One of the hallmarks of digital businesses is the rapid pace at which they operate. But while speed is essential to meeting market requirements, it can pose problems for their finance function, which finds itself tasked with delivering a wide range of responsibilities in a rapid-fire timeframe.
At the Melbourne-based digital marketplace operator Envato, the finance function’s requirement to keep pace with the company’s speed of operation has meant adopting principles from the leading edge of finance innovation, as well as some from the company’s own development team.
Envato operates numerous online marketplaces and related services, creating ecommerce sites where people can buy and sell electronic content such as music, animation, and education courseware.
Sigal Pilli joined Envato as CFO in 2011, having migrated to Australia from Israel seven years earlier with undergraduate degrees in accounting and economics, and an executive MBA. Speaking ahead of her appearance at the inaugural Finance Innovation & Tech Fest, taking place in Sydney on September 11 and 12, 2017, she described the changes she has made as Envato has grown from just 35 employees to more than 250 now.
“I was the second person in the finance team, and we are about 30 today,” Pilli says. “Because it was a small business, they made do with whatever they had. But today we are covering huge ground compared to what finance used to do back then.”
Beyond traditional finance responsibilities
That coverage includes many tasks that would normally be foreign to a finance function, such as fraud detection and system analysis within its marketplaces. For Envato, as an ecommerce business, Pilli says there is also a large amount of software code within the marketplaces which is of interest to the finance function.
“I want to make sure that software code is compliant and adhering to accounting principles,” Pilli says. “It was decided that any work that is related to the finance code should be done by a team that understands the finance requirement. So we currently have a team of four systems analysts who are creating the requirements for the software development team that is working on the finance code.”
For Pilli, one advantage is her Israeli heritage and initial experience in working for high-tech software startups there. It was this experience that gave her the insight to quickly move Envato’s reporting onto a rolling forecast.
“It is a very fast-changing company, and to do a budget at the beginning of the year is almost a joke,” Pilli says. “You have to constantly review it and move and change with it, because plans keep changing. So we implemented a rolling forecast, which was a big process for a company that was quite young at the time. The whole concept was foreign to them, and you are taking time from them to give you information – time they feel they should invest in the business. We had to demonstrate value, we had to show them there was something in it for them.”
Another innovation Pilli has brought into the finance function is the so-called agile methodology.
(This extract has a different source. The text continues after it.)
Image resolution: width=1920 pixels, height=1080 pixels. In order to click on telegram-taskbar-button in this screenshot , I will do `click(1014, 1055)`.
This is often used in software development teams, and promotes the use of short, iterative development cycles (called sprints) rather than large-scale, waterfall-based development processes. Agile also encourages the use of cross-functional teams, regular group meetings (often held standing up), and the use of visual communications tools (such as Kanban boards) to keep team members on track.
While agile is used extensively in Envato’s software development teams, it has also spread across other functions, including HR, legal, and finance. “I have six direct reports, and each one of them can decide to adopt it at different times and in different methods,” Pilli says. “It’s horses for courses – we don’t force all of them to use it in the same way.”
“The analytics teams and the systems teams are fully agile, so they are working with streams and the stand-ups and boards – the whole thing. My corporate treasury and M&A is a one-person team, and there is no day-to-day interaction with the rest of the team, so he is the least agile of everybody. And that is OK. As long as teams find a way to use it in the best way that suits them, then I’m happy with that.”
Bridging the skills gap
While such methods are not uncommon among digital companies such as Envato, they are still far from the norm when it comes to how finance functions operate generally. These unusual requirements, coupled with the fast growth of the company, create issues for Pilli when looking for appropriate skills.
“The growth and the speed of change require you to hire ahead of the curve,” Pilli says, “But it is a highly complicated business, and the complexity makes it hard. And we have a very high bar for hiring. Finance people are conservative, and you don’t want to hire unless you have to. But because the company is moving so quickly, we sometimes can wait a bit too long and underestimate the difficulty of hiring.”
At times, this has led to positions being left open for six months or more. “We tend to hire people with experience, but even with the experience, we feel that we need to train them a lot,” Pilli says. “There is such a huge gap between what they learn in university and what they need to do on a daily basis, on every angle.”
Hence, she says when hiring she will tend to focus more on capabilities rather than specific experience. “If someone is capable of learning and then applying wisdom and intelligence to a problem, I prefer that to someone that has specific experience in finance or an ecommerce company,” Pilli says. “The ability to understand what you are doing and why you are doing things, and the consequences of doing that differently, is key.
“There is a high proportion of introverts in finance, and there is a tendency to sit at a desk and crunch the numbers. That doesn’t work anymore. People need to get out and understand the business and understand the commercial side if they want to be able to have a conversation with a GM where they provide value.”